Ore 14.30 Prem-castello di Primano (punto 4). Partenza a piedi. Con una scorciatoia fra le case si scende a valle (località Potok). La presenza della corriera consentirà di concludere qui la gita - Termine della prima parte della escursione. Poco prima d’arrivare al ponte sul fiume Reka-Timavo (punto 5), si prende a sinistra una stradina asfaltata che si tiene in piano, parallela al corso dell’acqua. La stradina poi inizia a salire verso le soprastanti case di Janaževo Brdo. Giunti ad un bivio (punto 6), posto fra ampi prati panoramici e ormai prossimi al paese, si prende invece uno sterrato che, contornata un’area di pascolo, ridiscende a valle allo scopo di ritornare alla riva del Timavo. La prosecuzione lungo la sponda del fiume è però difficoltosa per l’invadenza della vegetazione. Conviene, durante la discesa, prendere a sinistra una carrareccia, solo inizialmente occupata da alberi caduti, che contorna in modo pressochè orrizontale le sinuosità del versante, inciso da ruscelli secondari. Si continua a lungo, camminando con facilità in un ambiente naturale reso attraente dal fitto bosco e dalla completa solitudine. Infine si sbuca sulla strada asfaltata che sale verso Ostrožno Brdo che ritroveremo anche l’inizio della quarta tappa. Ci avviamo verso la conclusione dell’escursione: si scende con essa (il traffico è quasi inesistente) e, preceduto da area di pascolo, si arriva al ponte sul Timavo. In un’area adiacente si può fare la balneazione e i tuffi da un rustico trampolino; particolarmente suggestiva la visione del fiume. Oltreprassatolo, subito dopo si sbuca sulla strada principale della valle, in corrispondenza di un antico edificio (bella la stalla al pianterreno, con il soffitto ad arcate) e un ormai diroccato mulino. Siamo arrivati in località Ambrožič, dove aspetterà la corriera. Fine della traversata a piedi.
Ore 17.30 località Ambrožič (punto 7). Si parte con la corriera per iniziare il rientro verso Trieste. Fatti però 5 km si arriva all’altezza del paese di Buje e del suo ristorante “gostilna pri Zotlarju”.
Ore 17.45 Buje, ristorante pri Zotlarju (punto 8). Sosta di 1 ora nel ristorante per festeggiare insieme la conclusione della terza tappa della traversata della valle del fiume Reka-Timavo. Possibilità facoltativa (da prenotarsi in sede entro venerdì 5 ottobre) di usufruire di un piatto unico composto da una bistecca con contorno e pane, al prezzo concordato di € 9.
Ore 18.45 Buje. Ripartenza con la corriera; si ripercorre il tragitto stradale fatto al mattino.
Ore 20.00 Trieste. Arrivo in piazza Oberdan (km.33 da Buje). Fine della gita.
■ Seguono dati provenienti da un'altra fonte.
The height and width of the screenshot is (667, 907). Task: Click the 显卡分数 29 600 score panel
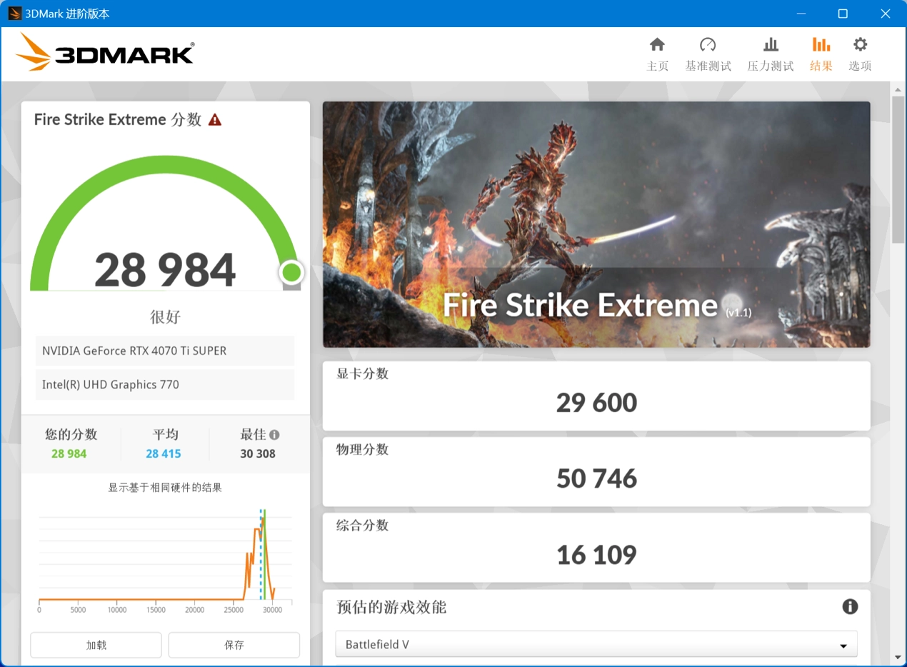click(x=596, y=396)
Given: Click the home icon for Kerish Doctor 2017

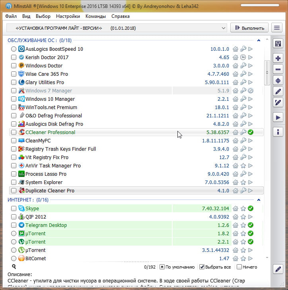Looking at the screenshot, I should click(235, 57).
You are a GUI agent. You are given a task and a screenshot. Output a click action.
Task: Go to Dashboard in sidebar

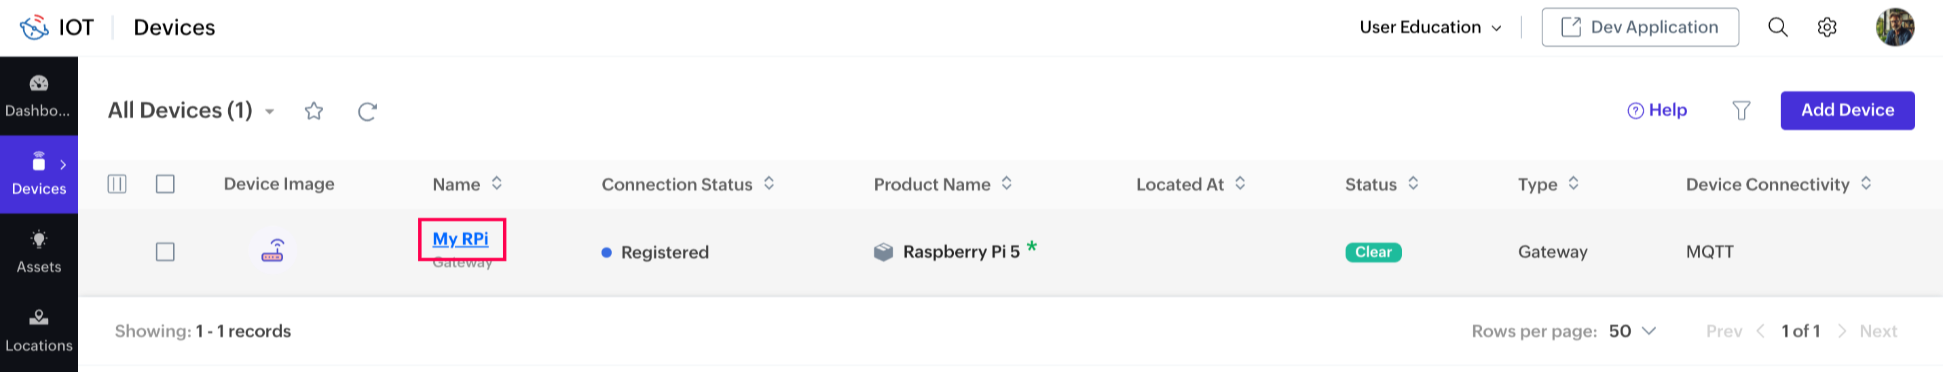point(38,96)
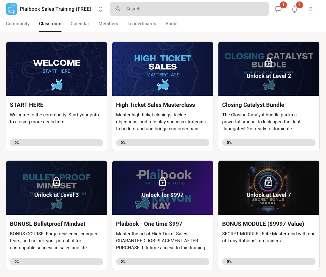Switch to the Community tab
Screen dimensions: 326x277
click(18, 24)
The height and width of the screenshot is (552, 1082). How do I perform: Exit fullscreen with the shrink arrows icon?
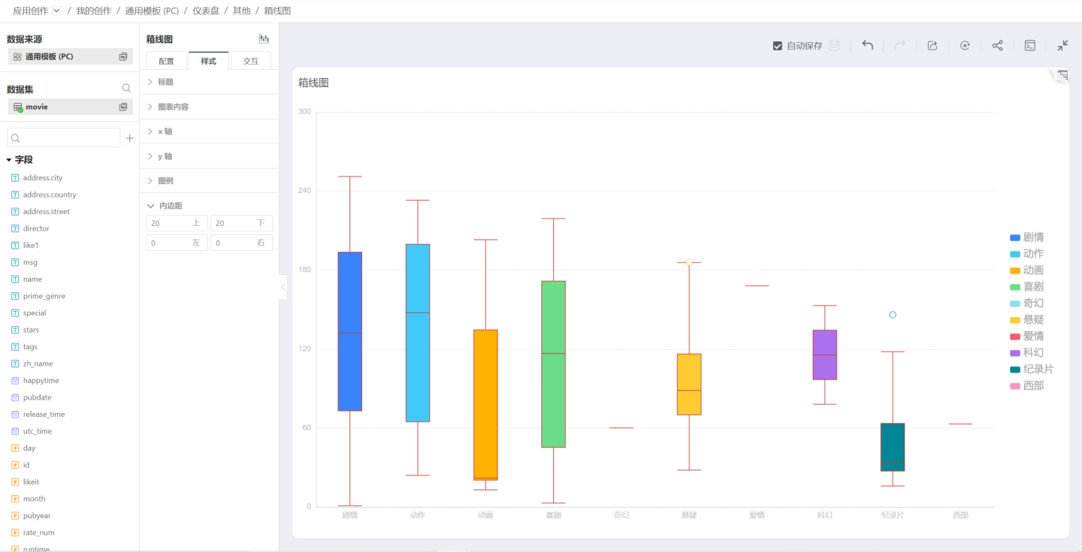[x=1062, y=46]
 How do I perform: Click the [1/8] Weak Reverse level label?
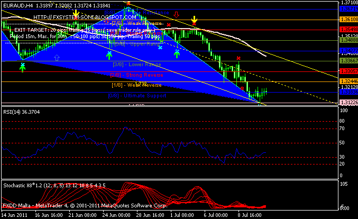(x=136, y=85)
Il programma della gita sarà strettamente osservato, salvo cause di forza maggiore.
Gli orari s’intendono “partenza da”. La mappa slovena (Pivca 52) è in scala 1:50000.
Il capogita della prima parte (fino al ponte sotto il castello di Prem-punto 5) sarà Sergio Ollivier (cell.3493413641). La seconda parte sarà condotta invece dal capogita Roberto Vernavà (cell.3382598652).
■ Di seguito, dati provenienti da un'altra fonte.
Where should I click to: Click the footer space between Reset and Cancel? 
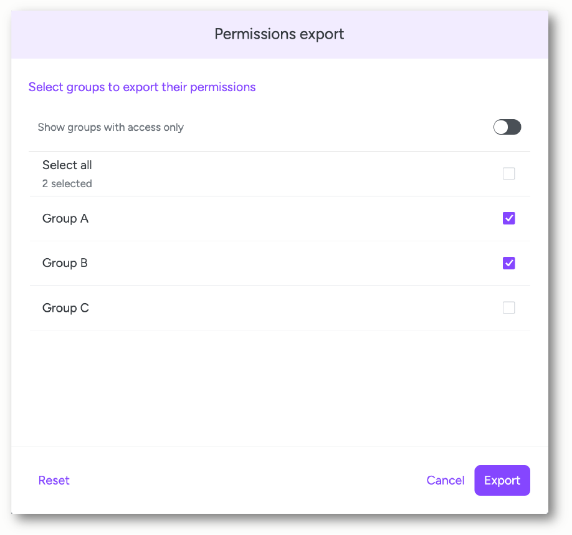(248, 480)
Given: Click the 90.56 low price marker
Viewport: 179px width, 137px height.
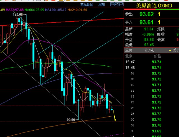Looking at the screenshot, I should 72,119.
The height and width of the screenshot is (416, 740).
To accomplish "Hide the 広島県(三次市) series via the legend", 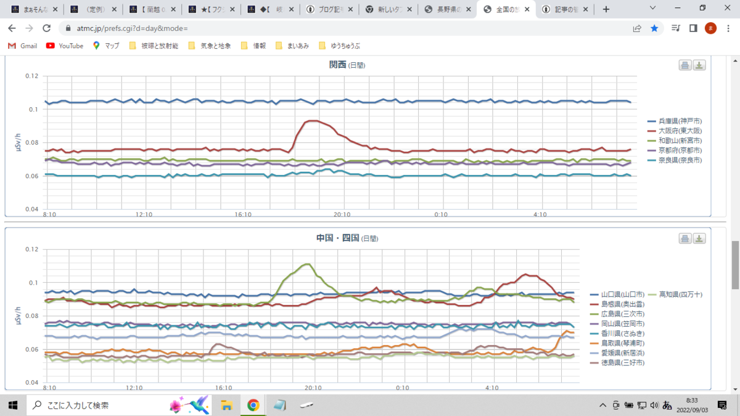I will pyautogui.click(x=617, y=314).
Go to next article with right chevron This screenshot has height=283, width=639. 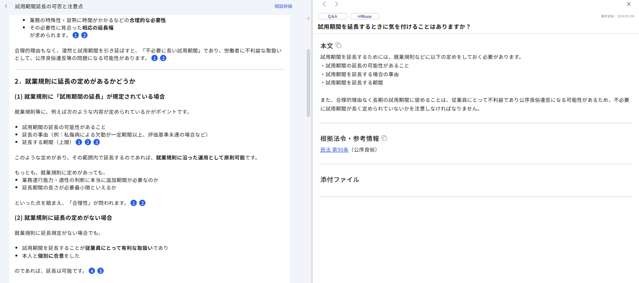[336, 4]
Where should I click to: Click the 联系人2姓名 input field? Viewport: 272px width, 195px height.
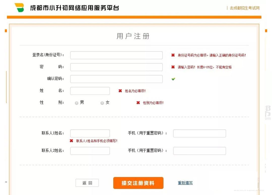click(90, 151)
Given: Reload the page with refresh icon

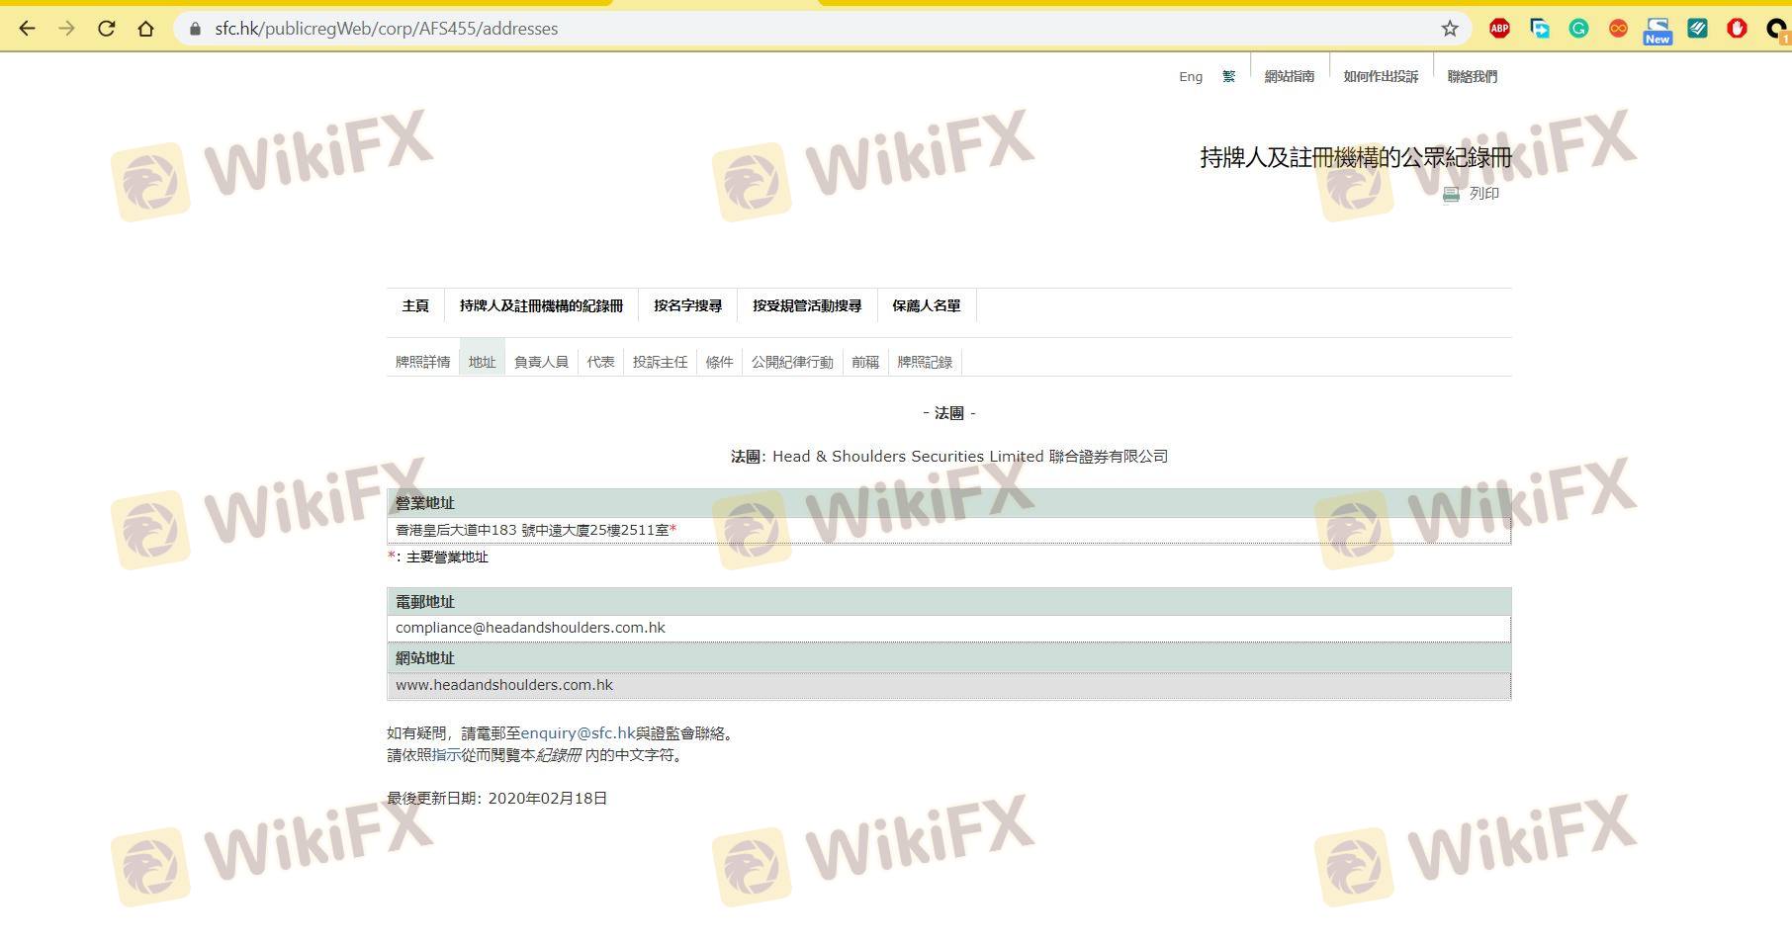Looking at the screenshot, I should tap(107, 29).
Dati sull’itinerario: la gita si svolge prevalentemente su carrareccia, tranne qualche modesto tratto di stradina asfaltata priva di traffico.
Percorso completo: ore 6 di cammino, km. 15 circa. Dislivello in salita 340 m, in discesa 340 m. Possibilità di limitare l’escursione fino al ponte sotto Prem (punto 5, a circa metà percorso).

Iscrizioni: le iscrizioni alla gita si fanno presso la segreteria del Cai XXX Ottobre di via Battisti 22 (tel. 040635500), aperta dal lunedì al venerdì dalle ore 17.30 alle ore 19.30. La quota di partecipazione è pari a € XX. I non soci Cai dovranno versare un supplemento di € 8 per l’assicurazione soccorso alpino.


La mappa è tratta dalla carta slovena "Pivca 52" di scala 1:50000



IN TRAVERSATA SUI COLLI SETTENTRIONALI DELL'ALTA
VALLE DEL TIMAVO - da TRIPČANE a ILIRSKA BISTRICA
seconda tappa: DOMENICA 15 APRILE 2018

L'itinerario: Trpčane (425 m), rifugio e monte Kozlec (997 m), Ahac-colle Sant’Acazio (799 m), Črne Njie (685 m), cascata Sušec (476 m), Ilirska Bistrica-Villa del Nevoso (407 m).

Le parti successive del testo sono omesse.